--- Description of the task ---
Down to the last line below, write out every line exactly, starting with the one that contains "At what coordinates should I click to accomplish: Click" and leaving out the pictures.

--- Input data ---
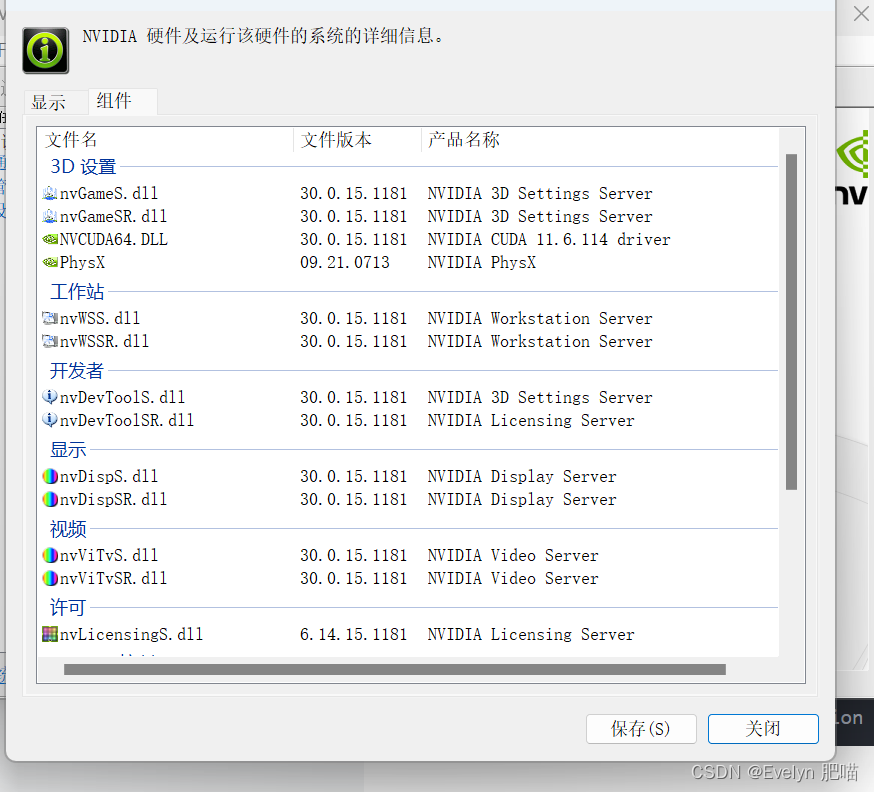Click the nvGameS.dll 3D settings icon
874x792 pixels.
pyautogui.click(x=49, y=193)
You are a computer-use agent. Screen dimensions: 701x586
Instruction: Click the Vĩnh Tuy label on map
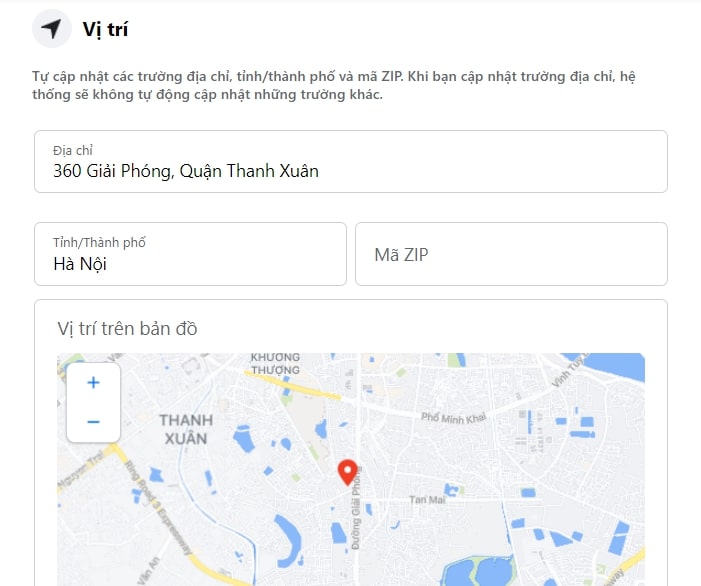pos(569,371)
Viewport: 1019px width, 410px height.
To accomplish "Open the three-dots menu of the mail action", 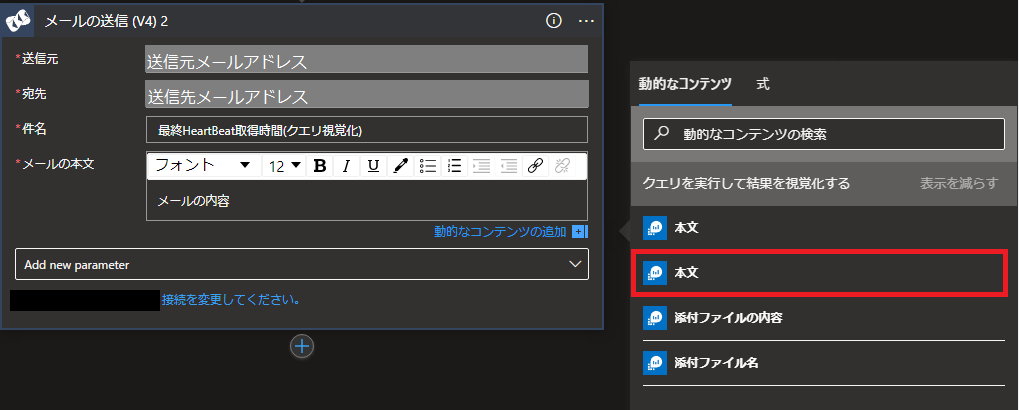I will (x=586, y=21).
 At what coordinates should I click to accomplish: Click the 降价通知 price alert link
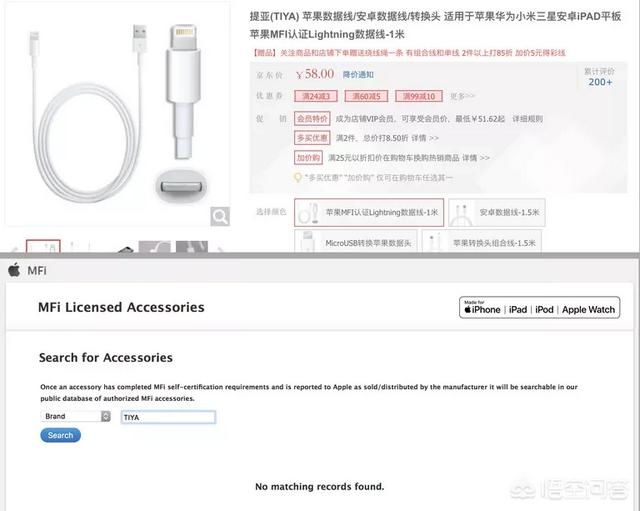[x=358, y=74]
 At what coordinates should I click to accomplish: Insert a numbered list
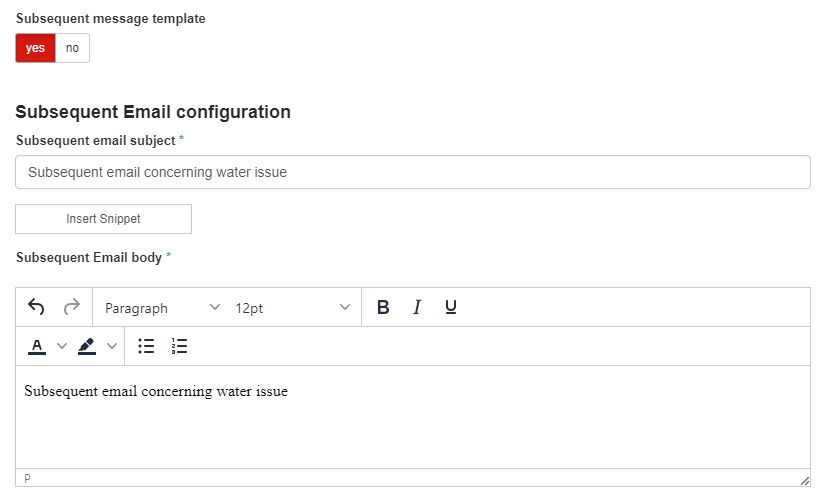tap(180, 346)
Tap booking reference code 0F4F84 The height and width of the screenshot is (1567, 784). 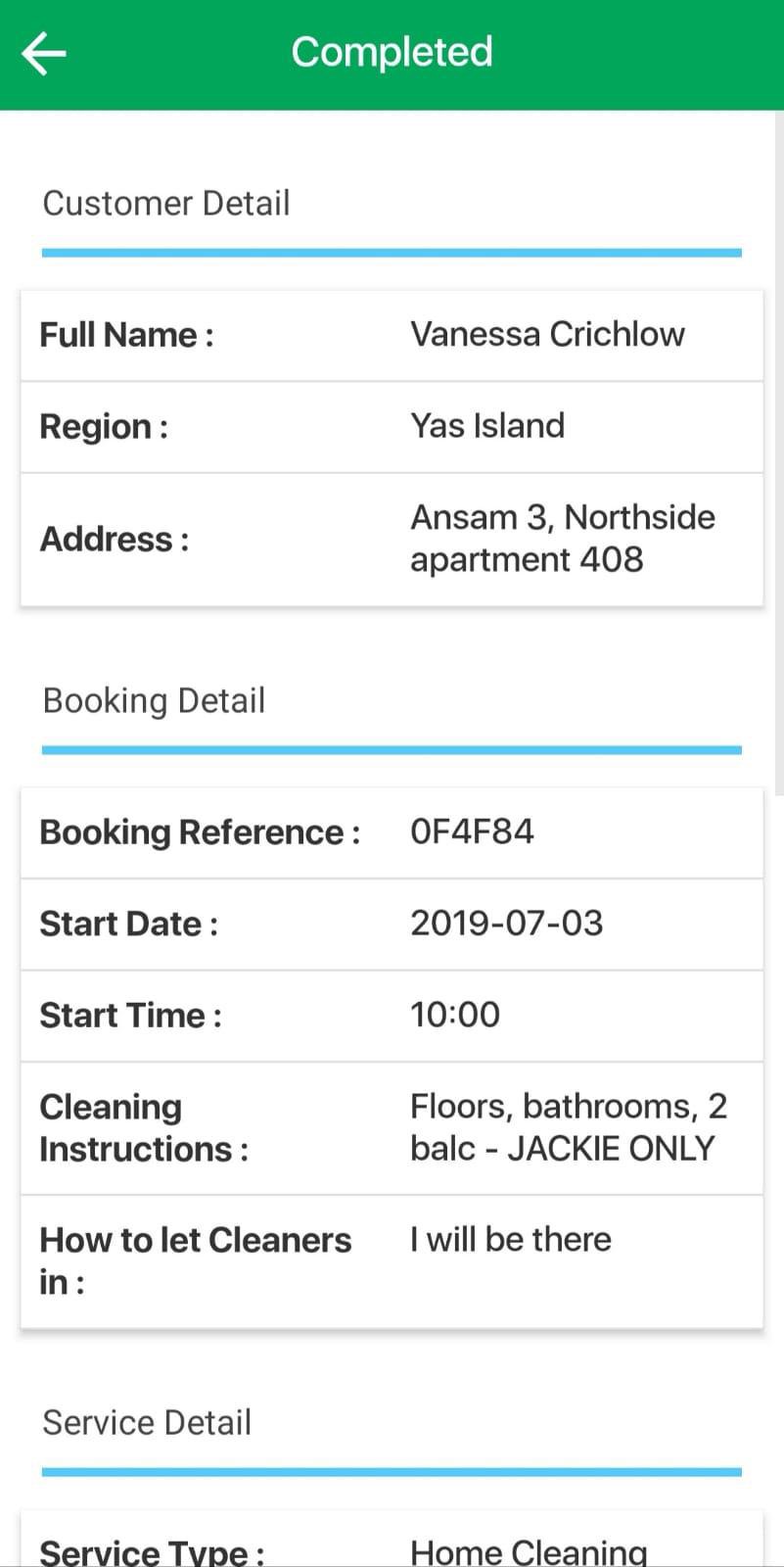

--- Exercise response ---
 At what coordinates should I click to accomplish: Click the 降价通知 price alert link
[x=358, y=74]
 At what coordinates should I click to accomplish: Insert a numbered list
tap(180, 346)
Tap booking reference code 0F4F84 The height and width of the screenshot is (1567, 784). 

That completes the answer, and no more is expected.